Email is an asynchronous medium where we don’t feel the need to urgently respond, like we do to texts, Slack messages, and so many other synchronous communication methods. That’s a nice break in the world of constant red dot notifications. Email is also more universal than other communication methods; to repeat, roughly 91 percent of Internet users have it. Few other communication channels have that degree of penetration.
Modern email also stands out in the flood of communications. Emails sit in a person’s inbox; they don’t get lost in the shuffle like ephemeral social media posts. We can check them when we’re ready and don’t have to worry we’ve missed them.
Email is not just for “old people”
The stereotypes might suggest younger people aren’t using email, but that’s simply untrue. Millennials spend more time checking email than any other group. And email use is growing for Gen Z, with a projected 48 percent increase in usage from 2017 to 2022. It’s also the most popular activity on smartphones and, obviously, younger people really love smartphones. (95 percent of U.S. adults under 34 own a smartphone, as do 92 percent ages 35 to 49.)
With email’s staying power and ubiquity comes the importance of email marketing—which has been called the “only guaranteed-delivery option the Internet has left” by the Wall Street Journal.
[Email has] become a way to fight back against the algorithms that try to dictate what people see.Wall Street Journal, Jan. 2019
It’s a direct form of marketing that, when done right, is the most effective form of marketing a business can use.
That’s why nearly seven out of 10 businesses now use some form of email marketing.

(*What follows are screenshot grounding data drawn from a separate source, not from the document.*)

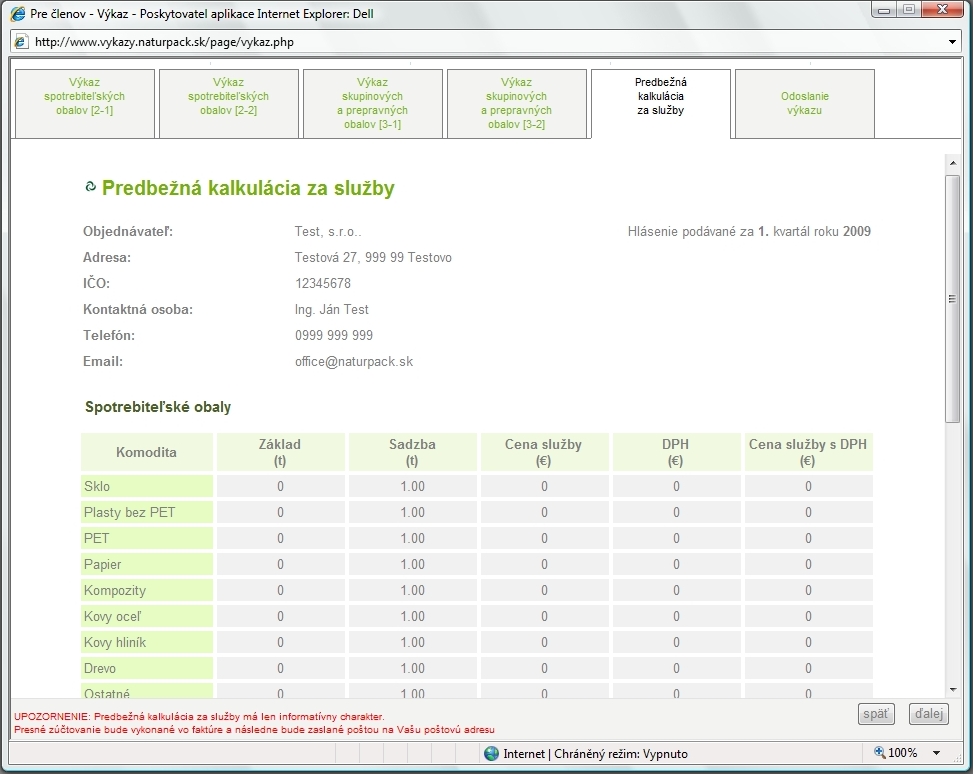
Task: Click the URL address field
Action: point(480,42)
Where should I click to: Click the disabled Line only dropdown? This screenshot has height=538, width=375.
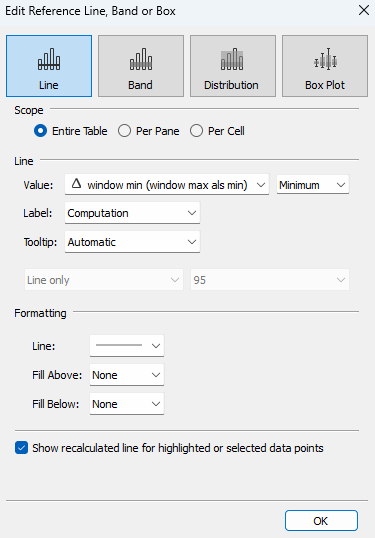pyautogui.click(x=104, y=280)
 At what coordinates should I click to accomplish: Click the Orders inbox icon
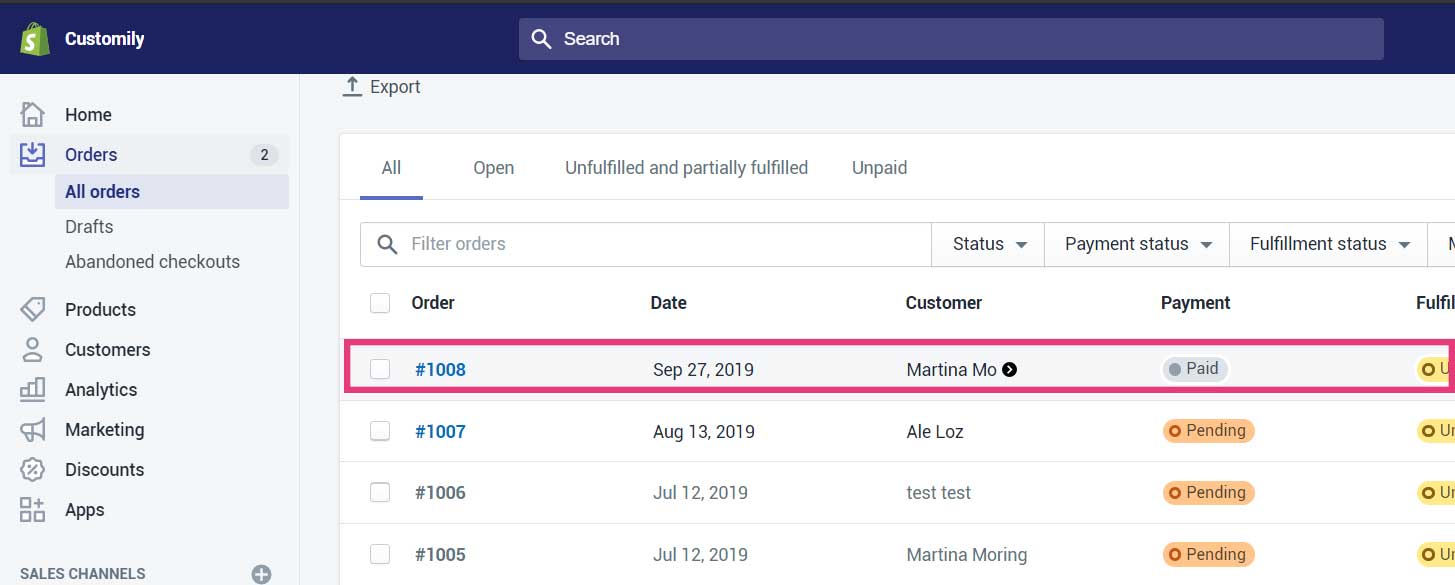33,154
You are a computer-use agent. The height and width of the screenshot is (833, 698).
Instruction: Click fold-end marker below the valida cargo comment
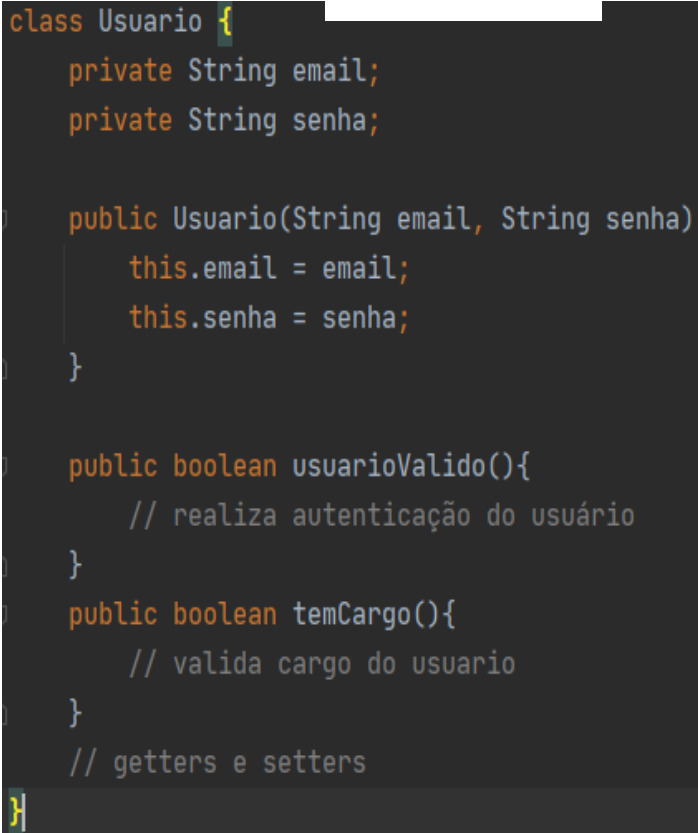click(4, 713)
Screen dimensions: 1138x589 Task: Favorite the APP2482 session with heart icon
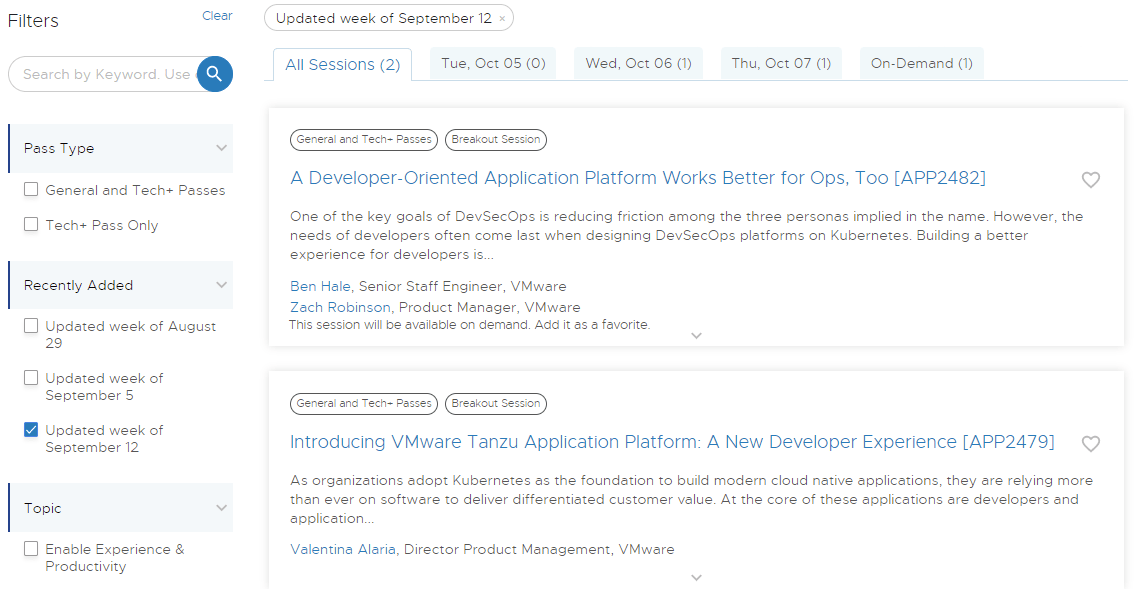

The scope of email marketing is broader than the average person might realize. It’s not just big, promotional sales blasts full of products. Email marketing is every interaction you have with a customer or potential customer via email, whether it’s welcoming a new subscriber to your list, sending a receipt after someone makes a purchase, a newsletter full of content that contains no links to products, or even an email telling a customer their credit card has expired.
There are three major types of marketing emails. There are automations—those include things like welcome emails, cart abandonment recovery emails, loyalty rewards, happy birthday messages, and campaigns to win back lapsed customers. There are transactional emails—those include things like order receipts, shipping confirmations, and account change notifications. And there are broadcasts—those are emails that go out to all or part of your list and include things like sales blasts, newsletters, and product announcements.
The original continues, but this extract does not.